Engagement fort du Président de la République, le projet de Service National Universel
proposera aux jeunes Français, filles et garçons, un moment de cohésion visant à recréer le socle d’un creuset républicain et à transmettre le goût de l’engagement.

Le SNU n’est pas le rétablissement du service militaire, suspendu en 1997.

Les objectifs assignés au SNU sont au nombre de trois :

  • cohésion sociale et territoriale ;
  • prise de conscience, par chaque génération, des enjeux de la défense et de la sécurité nationale ;
  • développement de la culture de l’engagement.

Le SNU doit favoriser le brassage social et territorial et permettre à chaque jeune d’être acteur de sa citoyenneté.

Il s’agit de construire un projet de société qui vise à la transformer en impliquant les jeunes générations qui seront à la fois les bénéficiaires et, en partie, les organisateurs de ce projet.

Sa conception devra donc être collective. Une large place devra être accordée à l’innovation pour rendre ce dispositif attractif, et qu’il puisse donner lieu à une réelle reconnaissance de l’engagement.

Il ne saurait, enfin, être question de définir un parcours rigide et obligatoire, qui ne répondrait ni aux objectifs des pouvoirs publics ni aux attentes de la jeunesse.

Les grands principes du Service National Universel

Le gouvernement a validé les grands principes d’architecture proposés par le groupe de travail, et notamment son organisation en deux phases distinctes.

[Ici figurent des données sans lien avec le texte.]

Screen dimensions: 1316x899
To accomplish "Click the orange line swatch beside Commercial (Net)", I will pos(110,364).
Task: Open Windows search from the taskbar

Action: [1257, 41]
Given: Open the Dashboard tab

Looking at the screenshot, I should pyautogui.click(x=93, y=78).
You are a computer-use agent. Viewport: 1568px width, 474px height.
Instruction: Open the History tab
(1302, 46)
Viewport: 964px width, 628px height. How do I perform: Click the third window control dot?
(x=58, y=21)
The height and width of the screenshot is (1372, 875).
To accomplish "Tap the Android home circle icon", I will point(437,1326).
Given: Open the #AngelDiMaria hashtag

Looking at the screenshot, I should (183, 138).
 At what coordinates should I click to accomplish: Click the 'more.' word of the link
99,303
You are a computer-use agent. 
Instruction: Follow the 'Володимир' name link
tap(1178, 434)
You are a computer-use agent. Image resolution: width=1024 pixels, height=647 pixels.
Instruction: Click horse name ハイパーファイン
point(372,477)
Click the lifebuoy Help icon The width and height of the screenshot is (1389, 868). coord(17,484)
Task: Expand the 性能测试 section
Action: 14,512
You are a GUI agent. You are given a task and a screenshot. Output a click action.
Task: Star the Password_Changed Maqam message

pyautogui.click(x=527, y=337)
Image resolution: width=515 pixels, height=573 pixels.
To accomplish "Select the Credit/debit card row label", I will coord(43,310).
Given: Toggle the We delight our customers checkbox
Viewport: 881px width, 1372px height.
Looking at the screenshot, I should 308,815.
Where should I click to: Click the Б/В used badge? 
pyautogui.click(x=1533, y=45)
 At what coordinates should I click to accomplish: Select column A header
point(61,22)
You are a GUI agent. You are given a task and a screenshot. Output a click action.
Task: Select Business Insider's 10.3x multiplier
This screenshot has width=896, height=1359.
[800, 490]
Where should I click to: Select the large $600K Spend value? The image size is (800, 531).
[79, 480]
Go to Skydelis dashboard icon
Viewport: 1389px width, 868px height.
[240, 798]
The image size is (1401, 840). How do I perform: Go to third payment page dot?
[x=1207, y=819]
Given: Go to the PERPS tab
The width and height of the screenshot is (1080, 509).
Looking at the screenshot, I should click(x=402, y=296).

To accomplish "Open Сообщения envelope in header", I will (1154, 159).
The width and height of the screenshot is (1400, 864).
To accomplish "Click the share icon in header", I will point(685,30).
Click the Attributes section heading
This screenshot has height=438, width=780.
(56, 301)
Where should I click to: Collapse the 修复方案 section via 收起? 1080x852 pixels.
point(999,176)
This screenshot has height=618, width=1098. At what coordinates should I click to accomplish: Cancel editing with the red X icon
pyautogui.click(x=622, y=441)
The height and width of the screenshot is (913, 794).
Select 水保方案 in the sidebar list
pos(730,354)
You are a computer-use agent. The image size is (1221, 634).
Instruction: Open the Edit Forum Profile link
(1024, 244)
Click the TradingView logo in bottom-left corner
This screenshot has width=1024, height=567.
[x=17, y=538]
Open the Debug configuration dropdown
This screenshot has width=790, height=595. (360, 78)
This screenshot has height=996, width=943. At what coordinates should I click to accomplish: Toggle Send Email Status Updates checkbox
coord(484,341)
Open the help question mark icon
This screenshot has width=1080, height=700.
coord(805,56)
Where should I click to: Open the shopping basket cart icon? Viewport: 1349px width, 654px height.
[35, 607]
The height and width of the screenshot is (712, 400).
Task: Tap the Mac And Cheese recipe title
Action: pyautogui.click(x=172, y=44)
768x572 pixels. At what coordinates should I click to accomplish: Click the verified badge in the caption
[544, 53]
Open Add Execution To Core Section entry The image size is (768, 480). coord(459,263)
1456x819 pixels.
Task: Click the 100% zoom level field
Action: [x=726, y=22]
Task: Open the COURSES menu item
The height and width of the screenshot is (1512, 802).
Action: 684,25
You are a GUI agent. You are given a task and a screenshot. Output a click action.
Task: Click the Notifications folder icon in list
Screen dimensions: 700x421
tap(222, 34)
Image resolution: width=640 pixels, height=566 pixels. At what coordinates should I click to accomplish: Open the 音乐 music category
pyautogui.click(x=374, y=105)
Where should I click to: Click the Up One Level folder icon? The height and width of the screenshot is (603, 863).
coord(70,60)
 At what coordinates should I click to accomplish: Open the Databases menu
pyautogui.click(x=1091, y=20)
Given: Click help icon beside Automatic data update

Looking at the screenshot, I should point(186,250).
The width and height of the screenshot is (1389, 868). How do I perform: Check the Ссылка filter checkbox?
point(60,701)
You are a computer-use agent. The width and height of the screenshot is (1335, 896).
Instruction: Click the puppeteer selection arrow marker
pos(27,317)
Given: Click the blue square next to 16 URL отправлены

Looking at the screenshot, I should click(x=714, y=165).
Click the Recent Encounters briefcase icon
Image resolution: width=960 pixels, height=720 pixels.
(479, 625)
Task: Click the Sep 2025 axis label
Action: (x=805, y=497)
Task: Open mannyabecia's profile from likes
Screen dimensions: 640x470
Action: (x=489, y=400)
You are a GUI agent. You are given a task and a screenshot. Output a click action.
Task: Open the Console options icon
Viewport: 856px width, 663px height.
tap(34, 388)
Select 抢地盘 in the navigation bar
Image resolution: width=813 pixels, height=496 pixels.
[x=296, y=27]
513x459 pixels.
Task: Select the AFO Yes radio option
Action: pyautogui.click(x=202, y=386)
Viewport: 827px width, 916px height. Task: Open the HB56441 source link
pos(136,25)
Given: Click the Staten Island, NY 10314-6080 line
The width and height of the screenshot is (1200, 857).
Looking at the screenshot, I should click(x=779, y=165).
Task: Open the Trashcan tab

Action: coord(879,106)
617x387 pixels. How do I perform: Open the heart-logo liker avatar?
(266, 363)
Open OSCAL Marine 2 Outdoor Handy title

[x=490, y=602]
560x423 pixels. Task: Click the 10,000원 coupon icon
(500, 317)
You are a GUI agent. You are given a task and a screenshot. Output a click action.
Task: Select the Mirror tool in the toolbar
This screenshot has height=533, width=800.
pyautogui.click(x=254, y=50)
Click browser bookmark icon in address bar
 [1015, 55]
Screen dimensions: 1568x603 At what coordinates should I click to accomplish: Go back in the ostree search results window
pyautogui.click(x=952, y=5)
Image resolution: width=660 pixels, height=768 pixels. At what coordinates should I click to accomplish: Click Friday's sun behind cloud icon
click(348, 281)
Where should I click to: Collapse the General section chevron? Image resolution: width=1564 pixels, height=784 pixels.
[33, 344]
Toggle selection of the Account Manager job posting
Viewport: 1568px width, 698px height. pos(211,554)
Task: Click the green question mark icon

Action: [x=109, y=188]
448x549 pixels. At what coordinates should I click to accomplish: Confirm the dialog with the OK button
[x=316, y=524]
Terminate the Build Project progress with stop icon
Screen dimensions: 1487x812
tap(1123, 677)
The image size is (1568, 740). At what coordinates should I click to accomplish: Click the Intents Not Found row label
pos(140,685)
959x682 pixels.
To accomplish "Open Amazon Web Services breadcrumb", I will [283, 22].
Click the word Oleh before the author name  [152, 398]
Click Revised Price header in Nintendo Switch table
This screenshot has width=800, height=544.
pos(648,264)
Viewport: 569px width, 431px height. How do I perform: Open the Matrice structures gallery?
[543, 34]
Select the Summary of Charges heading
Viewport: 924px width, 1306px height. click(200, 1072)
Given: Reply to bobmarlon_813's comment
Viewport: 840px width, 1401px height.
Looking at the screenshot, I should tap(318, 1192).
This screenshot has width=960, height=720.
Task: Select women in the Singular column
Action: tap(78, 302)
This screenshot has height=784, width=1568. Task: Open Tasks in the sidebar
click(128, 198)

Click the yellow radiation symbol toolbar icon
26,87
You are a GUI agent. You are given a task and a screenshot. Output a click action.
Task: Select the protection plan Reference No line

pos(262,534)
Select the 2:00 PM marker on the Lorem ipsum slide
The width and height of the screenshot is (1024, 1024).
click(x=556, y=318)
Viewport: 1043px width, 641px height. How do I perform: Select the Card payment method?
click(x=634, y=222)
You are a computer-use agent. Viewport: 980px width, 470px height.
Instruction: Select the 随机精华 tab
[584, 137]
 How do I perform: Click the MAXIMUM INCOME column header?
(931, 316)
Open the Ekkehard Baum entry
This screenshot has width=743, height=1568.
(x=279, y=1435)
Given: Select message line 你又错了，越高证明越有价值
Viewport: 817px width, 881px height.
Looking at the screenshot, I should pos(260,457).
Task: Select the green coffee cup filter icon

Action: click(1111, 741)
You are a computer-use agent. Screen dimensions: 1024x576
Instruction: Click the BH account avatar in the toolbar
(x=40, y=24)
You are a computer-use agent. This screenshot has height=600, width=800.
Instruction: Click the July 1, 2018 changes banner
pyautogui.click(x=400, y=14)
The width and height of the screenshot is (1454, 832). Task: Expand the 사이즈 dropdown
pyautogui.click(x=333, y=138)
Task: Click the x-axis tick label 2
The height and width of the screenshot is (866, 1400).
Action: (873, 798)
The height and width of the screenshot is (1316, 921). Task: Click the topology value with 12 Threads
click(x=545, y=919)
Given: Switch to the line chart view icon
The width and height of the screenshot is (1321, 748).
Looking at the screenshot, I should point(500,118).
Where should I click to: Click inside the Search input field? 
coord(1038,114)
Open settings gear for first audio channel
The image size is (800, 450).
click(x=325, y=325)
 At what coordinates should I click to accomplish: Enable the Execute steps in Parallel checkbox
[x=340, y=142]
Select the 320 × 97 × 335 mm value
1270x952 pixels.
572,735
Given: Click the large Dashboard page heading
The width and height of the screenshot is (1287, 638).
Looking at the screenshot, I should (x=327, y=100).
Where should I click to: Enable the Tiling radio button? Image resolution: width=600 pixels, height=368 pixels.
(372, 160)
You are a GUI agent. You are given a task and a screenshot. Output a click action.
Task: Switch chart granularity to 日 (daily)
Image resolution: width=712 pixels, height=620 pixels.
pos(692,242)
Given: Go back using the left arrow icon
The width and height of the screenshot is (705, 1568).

La première phase du SNU, dans le prolongement de l’obligation scolaire, constituera
l’aboutissement du parcours citoyen, débuté a l’école primaire et poursuivi au collège et s’effectuera aux alentours de 16 ans.

Vécue par une classe d’âge entière quels qu’en soient l’origine, le sexe, le milieu ou le
territoire, cette phase comprendra une occasion de vie collective permettant a chaque
jeune de créer des liens nouveaux, d’apprendre une façon neuve de vivre en commun, de développer sa culture d’engagement pour affermir sa place et son rôle au sein de la société.

Elle sera aussi l’occasion de détecter les difficultés de certains jeunes (lecture, santé,
insertion, etc.) et d’y remédier par une orientation vers les dispositifs adaptés.

Dans un second temps, chaque jeune sera encouragé, notamment par des mesures
d’attractivité variées et ciblées, a poursuivre volontairement une période d’engagement
d’une durée d’au moins trois mois, liée a la défense et la sécurité (engagement
volontaire dans les armées, la police, la gendarmerie, les pompiers, la sécurité civile), a l’accompagnement des personnes, a la préservation du patrimoine ou de l’environnement ou encore au tutorat, sans que cette liste soit limitative. L’offre des différentes opportunités d’engagements, civils ou militaires, intégrera les volontariats existants et des propositions nouvelles, y compris celles qui émaneront des jeunes eux-mêmes. À titre d’exemple, l’actuel service civique sera l’un des moyens d’accomplir cette seconde phase du SNU.